Pink? White? Magnolia? … drama on a wall

I can’t recall ever seeing a programme with Marco Pierre White pacing around a kitchen with a thermometer or a scale that measures in microns. He strikes me as the more flamboyant ‘chuck it in and taste’ type of chef as opposed to Heston Blumenthal who appears to be much more deliberate and calculating in his methods. Yet both hold Michelin Stars.

Marco hit the headlines with notoriety of a different kind recently when someone complained about the colour of his restaurant. One wonders whether it was the same people that complained about the Minerva Inn in Plymouth that have approached the local council in Lavenham about the Angel Hotel. Someone has even likened the colour to a “pink blancmange” – could this be the ultimate insult to Marco? He probably hasn’t even made one of those since the 70’s!

He possibly didn’t even think about consulting his stocktaker about the colour either. Things like that are normally not in their brief. Something Jon Rutter and his team of stocktakers could consider adding to their spreadsheets – “Item 263: Building: outside colour! (Check the shade with Dulux!)”

Suffolk pinkPoor Marco probably just bought the most handy thing he could find at the local merchant – it said “Suffolk Pink” on the label so he took it. Bad mistake, Marco. I can imagine his horror if I told him that I had bought a bottle of oil at the local grocer because it merely had the words “olive oil” on the label and therefore assumed it was the right oil and from the right region. Rutters will back me up on this, if the customer wants to maintain a certain standard then the provenance and quality of their produce must be assured.

Superior chefs like Heston and Marco will go to great pains to point out the main things to observe in great cooking – temperature, seasoning and things like the ageing of meat and so on. Heston will also wax lyrical on molecular gastronomy while Marco will go on about drama on the plate not in the kitchen.

And most chefs are the same in their passion for satisfying the customers. Not all have Michelin stars, but in the competitive business of trying to woo and then retain customers, attention to detail and quality products rule the day. The chef in the local pub will be at pains to turn out the best sausage, mash and gravy that he can. Or the most unctious Guinness pie.

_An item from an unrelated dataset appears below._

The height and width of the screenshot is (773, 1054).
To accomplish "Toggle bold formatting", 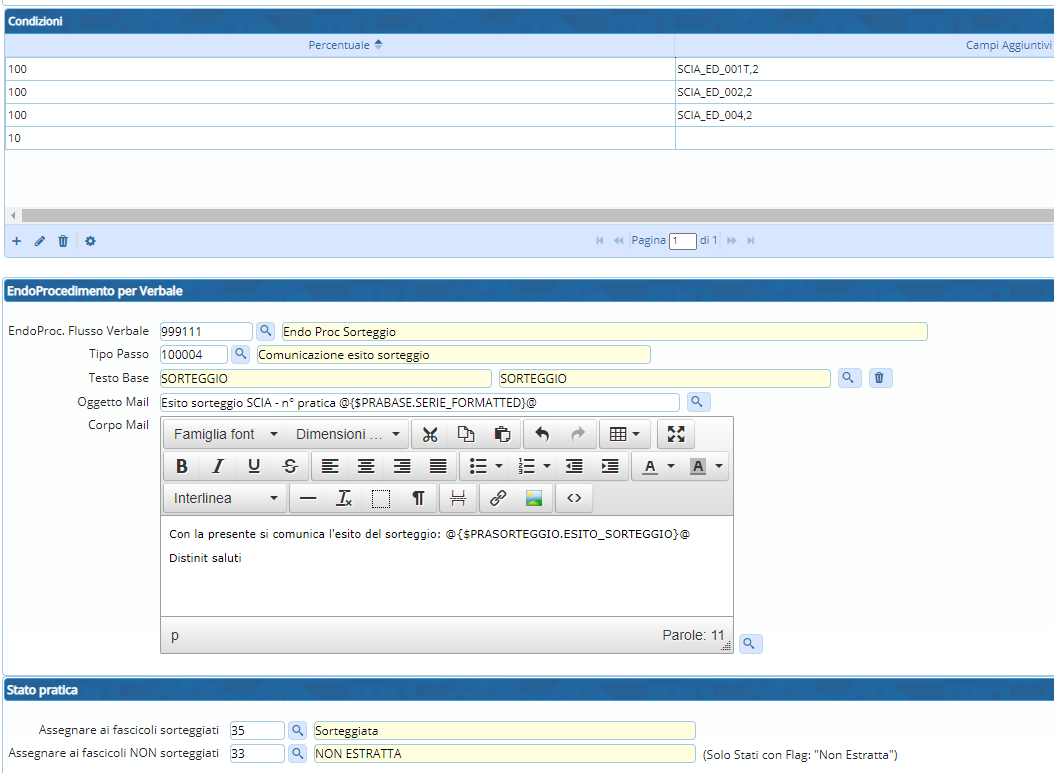I will (x=182, y=466).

The tearoom in the village will do their very best to make sure that their cream teas are the best for miles around. They won’t skimp on doing their homework on what’s popular or where better produce can be purchased. They will be at pains to ensure that their serviettes are properly laundered and folded. Because the business is in hospitality – the practice of being hospitable. And if you serve rubbish that relationship between the guest and the host breaks down. And no one in the business wants that.

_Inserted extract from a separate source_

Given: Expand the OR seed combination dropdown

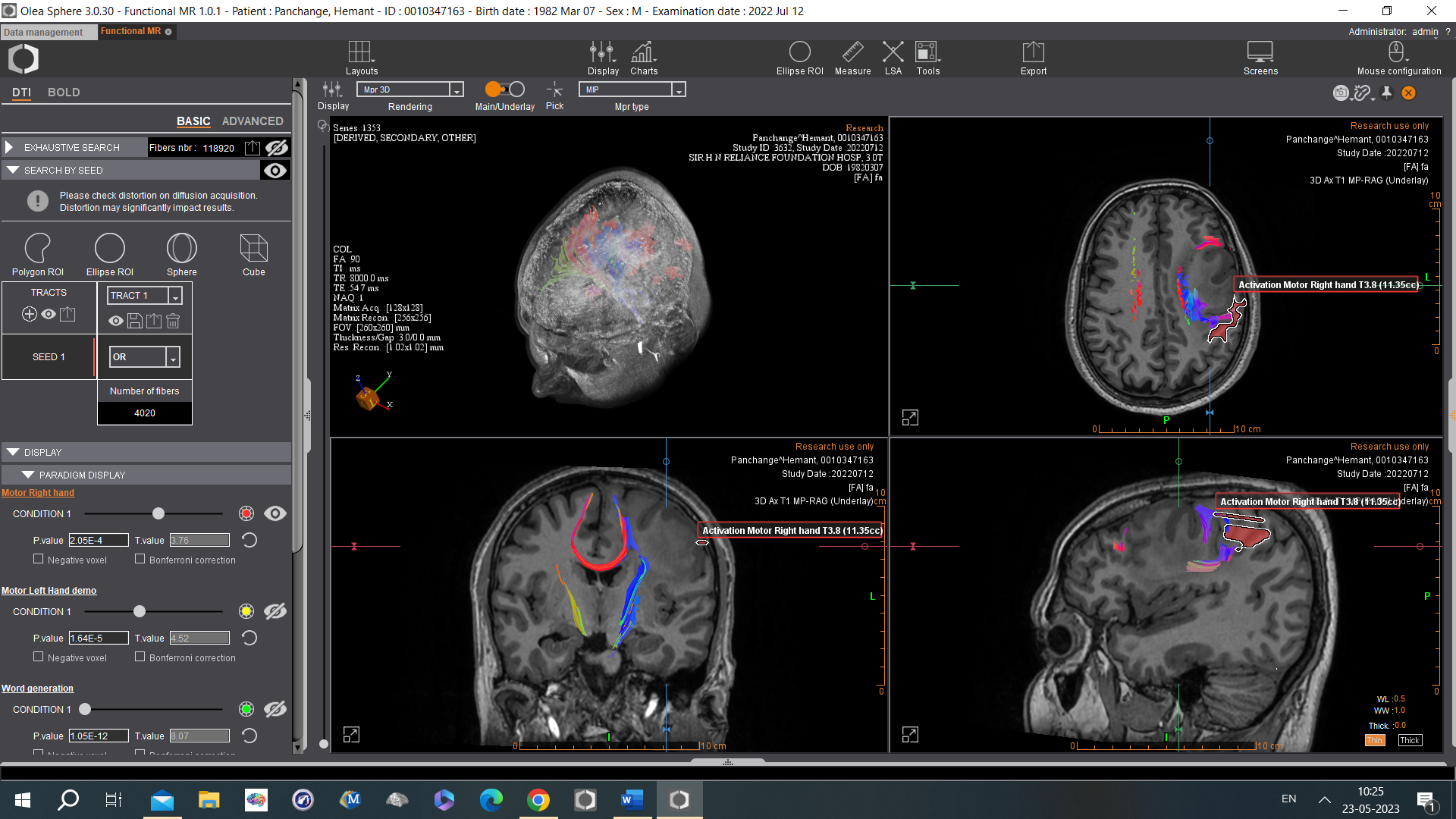Looking at the screenshot, I should pyautogui.click(x=174, y=356).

What a shame some of the villagers in Lavenham weren’t as charitable with the same thoughts. But if Marco had been taken down to the paint shop that sold “Dulux Suffolk Pink” before he put paint to roller, he could have been excused for looking bewildered. The colour swatch looks, well … a bit like a shade of magnolia rather than pink. Maybe he DID see the colour and thought, no, THAT can’t be right. Who makes these colours up, anyway?